* **Exercise goal**
Search the records for lines that contain the word "from". Copy them all.

* **Supplied information**
══════════════════════════════

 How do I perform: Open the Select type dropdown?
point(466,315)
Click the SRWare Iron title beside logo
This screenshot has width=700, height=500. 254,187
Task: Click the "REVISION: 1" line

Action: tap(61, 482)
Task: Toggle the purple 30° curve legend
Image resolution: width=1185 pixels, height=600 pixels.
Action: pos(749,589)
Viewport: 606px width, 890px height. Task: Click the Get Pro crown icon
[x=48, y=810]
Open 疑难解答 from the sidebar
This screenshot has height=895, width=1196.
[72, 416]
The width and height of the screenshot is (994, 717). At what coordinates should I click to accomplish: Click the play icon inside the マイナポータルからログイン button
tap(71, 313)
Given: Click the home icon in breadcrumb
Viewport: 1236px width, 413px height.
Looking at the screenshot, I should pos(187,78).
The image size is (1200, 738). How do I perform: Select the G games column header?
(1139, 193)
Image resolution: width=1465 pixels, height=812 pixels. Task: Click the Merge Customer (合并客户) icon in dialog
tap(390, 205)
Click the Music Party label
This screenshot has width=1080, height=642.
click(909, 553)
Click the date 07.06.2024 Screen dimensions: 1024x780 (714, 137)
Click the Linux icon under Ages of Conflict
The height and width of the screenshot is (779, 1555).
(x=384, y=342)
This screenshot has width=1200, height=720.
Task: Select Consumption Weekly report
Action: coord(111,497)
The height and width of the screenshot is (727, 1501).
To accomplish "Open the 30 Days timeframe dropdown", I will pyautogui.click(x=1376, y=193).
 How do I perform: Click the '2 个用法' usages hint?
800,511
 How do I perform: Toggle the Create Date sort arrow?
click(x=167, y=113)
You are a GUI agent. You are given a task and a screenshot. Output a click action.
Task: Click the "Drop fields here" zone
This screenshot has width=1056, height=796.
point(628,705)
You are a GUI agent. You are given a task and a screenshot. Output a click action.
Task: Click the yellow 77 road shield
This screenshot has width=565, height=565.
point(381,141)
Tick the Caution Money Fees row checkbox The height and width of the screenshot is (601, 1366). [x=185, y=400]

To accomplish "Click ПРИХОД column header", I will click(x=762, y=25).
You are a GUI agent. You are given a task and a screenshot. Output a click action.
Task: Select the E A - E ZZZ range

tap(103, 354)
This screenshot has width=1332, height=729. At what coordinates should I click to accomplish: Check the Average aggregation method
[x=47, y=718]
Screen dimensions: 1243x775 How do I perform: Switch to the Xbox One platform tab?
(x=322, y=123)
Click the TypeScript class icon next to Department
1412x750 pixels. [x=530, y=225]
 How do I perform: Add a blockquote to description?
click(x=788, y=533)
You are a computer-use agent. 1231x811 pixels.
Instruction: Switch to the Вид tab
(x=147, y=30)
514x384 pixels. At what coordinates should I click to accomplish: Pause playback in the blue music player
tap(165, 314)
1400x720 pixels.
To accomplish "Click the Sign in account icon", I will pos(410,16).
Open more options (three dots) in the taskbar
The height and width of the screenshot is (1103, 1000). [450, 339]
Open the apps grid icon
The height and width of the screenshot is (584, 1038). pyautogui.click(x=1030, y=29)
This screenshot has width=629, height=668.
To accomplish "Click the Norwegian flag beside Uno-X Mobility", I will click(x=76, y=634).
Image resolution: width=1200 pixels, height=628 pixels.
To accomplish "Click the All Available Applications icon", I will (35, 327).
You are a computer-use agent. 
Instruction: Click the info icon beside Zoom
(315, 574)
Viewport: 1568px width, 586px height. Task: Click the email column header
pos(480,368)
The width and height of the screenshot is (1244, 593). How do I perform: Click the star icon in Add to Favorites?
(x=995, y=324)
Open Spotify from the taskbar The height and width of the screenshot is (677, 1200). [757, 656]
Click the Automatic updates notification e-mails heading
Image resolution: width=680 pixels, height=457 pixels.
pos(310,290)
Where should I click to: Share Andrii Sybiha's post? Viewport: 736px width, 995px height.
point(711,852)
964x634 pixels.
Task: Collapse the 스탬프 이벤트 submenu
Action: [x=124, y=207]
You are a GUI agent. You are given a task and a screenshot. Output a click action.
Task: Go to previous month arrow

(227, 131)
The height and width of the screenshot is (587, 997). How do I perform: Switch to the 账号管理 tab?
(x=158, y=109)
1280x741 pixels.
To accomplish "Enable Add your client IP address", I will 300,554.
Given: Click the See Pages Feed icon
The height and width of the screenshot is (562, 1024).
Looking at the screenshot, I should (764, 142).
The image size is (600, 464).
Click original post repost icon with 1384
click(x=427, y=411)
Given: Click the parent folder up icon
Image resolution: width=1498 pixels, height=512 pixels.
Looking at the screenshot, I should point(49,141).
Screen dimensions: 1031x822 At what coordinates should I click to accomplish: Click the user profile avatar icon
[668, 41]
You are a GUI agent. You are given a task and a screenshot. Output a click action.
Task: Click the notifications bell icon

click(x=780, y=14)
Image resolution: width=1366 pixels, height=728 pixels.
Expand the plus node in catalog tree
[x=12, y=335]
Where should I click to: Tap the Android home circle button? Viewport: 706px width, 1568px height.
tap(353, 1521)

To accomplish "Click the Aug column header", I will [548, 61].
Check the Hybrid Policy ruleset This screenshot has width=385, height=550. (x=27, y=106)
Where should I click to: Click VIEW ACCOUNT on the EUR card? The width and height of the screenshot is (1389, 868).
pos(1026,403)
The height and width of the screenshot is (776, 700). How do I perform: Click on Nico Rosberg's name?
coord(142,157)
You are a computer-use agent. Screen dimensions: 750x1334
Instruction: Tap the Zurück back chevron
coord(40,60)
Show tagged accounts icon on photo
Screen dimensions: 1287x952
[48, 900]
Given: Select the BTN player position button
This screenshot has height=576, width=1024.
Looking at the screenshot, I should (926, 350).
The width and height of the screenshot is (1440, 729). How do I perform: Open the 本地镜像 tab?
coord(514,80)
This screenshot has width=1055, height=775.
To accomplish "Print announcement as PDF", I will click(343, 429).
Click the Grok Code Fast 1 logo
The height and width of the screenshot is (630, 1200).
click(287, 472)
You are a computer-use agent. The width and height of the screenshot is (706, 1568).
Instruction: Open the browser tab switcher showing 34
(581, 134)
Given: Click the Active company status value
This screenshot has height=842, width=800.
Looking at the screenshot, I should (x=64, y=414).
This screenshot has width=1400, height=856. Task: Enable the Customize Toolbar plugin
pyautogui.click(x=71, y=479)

══════════════════════════════

* **Answer to this problem**
Open 疑难解答 from the sidebar
Open Spotify from the taskbar The height and width of the screenshot is (677, 1200). [757, 656]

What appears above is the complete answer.